There are more than 50 million people living with dementia and a new diagnosis somewhere in the world every 3.2 seconds (WHO). I am one of them.
Since my own diagnosis 12 years ago, I went from the depths of despair and hopelessness after being diagnosed, primarily caused by the Prescribed Disengagement®, to becoming a story teller, then an advocate, then an activist. Perhaps now I prefer to refer to myself a campaigner for the rights of people with dementia and our families, and for dementia to be managed and supported as a disability.
I’ve been seriously questioning who actually benefits from my campaigning, and that of the many other dementia advocates and activists around the world. So I am asking, has anything improved for others since my own diagnosis, and from all the campaigning done by individuals and organisations?
- Care partners and family members tell me nothing has changed.
- People newly diagnosed with dementia tell me nothing has changed.
- Reports, survey funding and publications consistenly confirm nothing has changed.
I’m happy when others share they find inspiration from me or other advocates, and that ‘hanging out with us gives them strength to live more positively’. That was what the late Dr. Richard Taylor did for me, and I often told Richard he saved my life. Many tell me that DAI is life changing for them, and for that, I will always feel humbled as one of the eight co-founders, and forever grateful.
I wrote in my first book about living with dementia, that advocacy is a postiive non-pharmacolocical intervention for people with dementia.

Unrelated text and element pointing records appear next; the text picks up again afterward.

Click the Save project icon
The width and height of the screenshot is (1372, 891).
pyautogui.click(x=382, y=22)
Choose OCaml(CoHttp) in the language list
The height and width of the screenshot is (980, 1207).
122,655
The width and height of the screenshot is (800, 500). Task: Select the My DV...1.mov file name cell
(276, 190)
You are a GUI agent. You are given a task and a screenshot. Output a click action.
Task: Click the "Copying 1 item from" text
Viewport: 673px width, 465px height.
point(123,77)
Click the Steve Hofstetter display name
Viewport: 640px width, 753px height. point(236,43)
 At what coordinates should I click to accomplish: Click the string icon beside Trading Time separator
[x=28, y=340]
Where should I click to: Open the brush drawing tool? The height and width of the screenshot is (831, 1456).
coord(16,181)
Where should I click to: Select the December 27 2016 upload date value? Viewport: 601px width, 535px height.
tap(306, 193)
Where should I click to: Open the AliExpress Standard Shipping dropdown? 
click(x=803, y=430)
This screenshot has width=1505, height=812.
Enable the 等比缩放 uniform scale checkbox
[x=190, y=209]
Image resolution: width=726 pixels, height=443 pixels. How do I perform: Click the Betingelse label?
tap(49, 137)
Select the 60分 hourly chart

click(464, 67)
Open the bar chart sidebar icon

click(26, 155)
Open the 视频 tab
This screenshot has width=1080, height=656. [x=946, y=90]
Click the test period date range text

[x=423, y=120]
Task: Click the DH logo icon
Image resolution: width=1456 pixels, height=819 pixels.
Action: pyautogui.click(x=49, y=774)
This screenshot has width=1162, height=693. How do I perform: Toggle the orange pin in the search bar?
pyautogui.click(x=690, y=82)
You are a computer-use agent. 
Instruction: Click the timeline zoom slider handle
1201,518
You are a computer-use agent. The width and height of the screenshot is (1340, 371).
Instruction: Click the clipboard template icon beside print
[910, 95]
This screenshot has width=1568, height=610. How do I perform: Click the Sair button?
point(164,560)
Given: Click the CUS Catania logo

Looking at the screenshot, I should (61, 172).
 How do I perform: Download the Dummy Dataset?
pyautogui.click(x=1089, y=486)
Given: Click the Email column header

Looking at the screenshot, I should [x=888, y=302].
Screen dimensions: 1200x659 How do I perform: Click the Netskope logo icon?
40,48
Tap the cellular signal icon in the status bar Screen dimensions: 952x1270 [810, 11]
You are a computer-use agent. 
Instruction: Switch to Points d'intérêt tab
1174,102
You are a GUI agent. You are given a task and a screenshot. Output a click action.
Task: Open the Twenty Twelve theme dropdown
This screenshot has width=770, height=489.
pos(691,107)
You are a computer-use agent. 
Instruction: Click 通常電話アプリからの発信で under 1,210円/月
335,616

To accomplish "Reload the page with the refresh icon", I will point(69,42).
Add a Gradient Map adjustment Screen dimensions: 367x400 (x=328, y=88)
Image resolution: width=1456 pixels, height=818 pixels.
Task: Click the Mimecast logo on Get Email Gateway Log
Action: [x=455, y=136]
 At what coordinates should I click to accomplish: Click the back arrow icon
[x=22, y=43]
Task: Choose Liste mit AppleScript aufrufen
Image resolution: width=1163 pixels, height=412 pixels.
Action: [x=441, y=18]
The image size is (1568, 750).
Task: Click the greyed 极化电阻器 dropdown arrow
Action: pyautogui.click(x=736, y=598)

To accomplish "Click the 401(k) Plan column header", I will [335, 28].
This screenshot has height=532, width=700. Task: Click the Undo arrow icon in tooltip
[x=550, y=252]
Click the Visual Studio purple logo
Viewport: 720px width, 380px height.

I’ve always believed people with dementia should be supported to stay engaged in their pre-diagnosis lives for as long as possible. For younger people, we should be supported to remain employed in the same way as any other person is with an acquired disablity. This could even help reduce the persistent discrimination, stigma, loneliness and isolation as well as help others see that people with dementia are still very capable of contributing to their communities and society positively.
Sadly, on flip side of staying engaged in our own lives, it often means many people with dementia are accused of lying about their diagnosis. For me, I prefer to ignore the ‘dementia-doubters‘ and strive to continue to live positively with dementia. Living positively with dementia is not seen as the norm (yet), in part due to 20th Century attitudes, the stigma, the underestimation of capacity, and ignorance. If I was doing well with cancer, no-one would doubt that diagnosis.
It is clear from the numbers of people with dementia who are standing up and speaking out as advocates that there is still a good life to live even after a diagnosis of dementia. We do not have to accept the Prescribed Disengagement® and give up and wait at home to die, and I definitely recommend to everyone who has been diagnosed with dementia to ignore this well- meaning but very poor advice and to re-invest in your own life.
I’m not talking about money, but about living positively for as long as possible. Sure, get your wills and other end-of-life issues sorted out because dementia is a terminal illness and one where you will likely lose legal capacity, but there is no need not to work hard to slow down the deterioration, or to give up living straight after a diagnosis.
As I think and write about the value of advocacy, I have come to believe that there are very few people who really benefit from it.
I can recall how I really felt I was being included and listened to when I first started on this road, and that this and the work of others would mean real, systemic change in policies and practice.
I was wrong.
Advocacy and activism has mostly only improved the lives of those of us who become advocates or activists. It is a really positive thing to do for those who do it though, because it gives us our life back, and it gives us a new sense of hope, and meaning and purpose again; it also gives us a new group of friends, and althogh it is often very frustrating, it is fun.
This is the life that should never have been stripped away from us in the first place!
It has not changed the experience for most other 49,999,900 people living with dementia, or their families, and in reality, advocates are not even remotely representative of the vast majority of people with dementia. Services and support have not improved, or worse, are being cut or reduced. This is not positive if we think of it in terms of the value of advocacy or activism.
COVID has shown that more clearly than every before just how bad it is for the majority of people with dementia and their families, and how their rights continue to be ignored or eroded… This is not progress.
Anyway, following my ramblings here today, I’ve added three screenshots of recent tweets below, about what could be seen as some of the negative sides of advocacy, to help with our thinking on this topic. I do think Lynda Henderson has a point when she says the advocates who are given a voice, are more ‘abled’, and even though it may not have meant to be ableism, it could be seen that way. It’s more likely to do with who’s going to impact fundraising campaigns…
A 92 lady I am close to, does not have a voice, and apart from a ‘photo op’ after a 15 minute awareness session, will never be offered one either.
Having some voices at the table is better than none, isn’t it?Of that, I am not sure.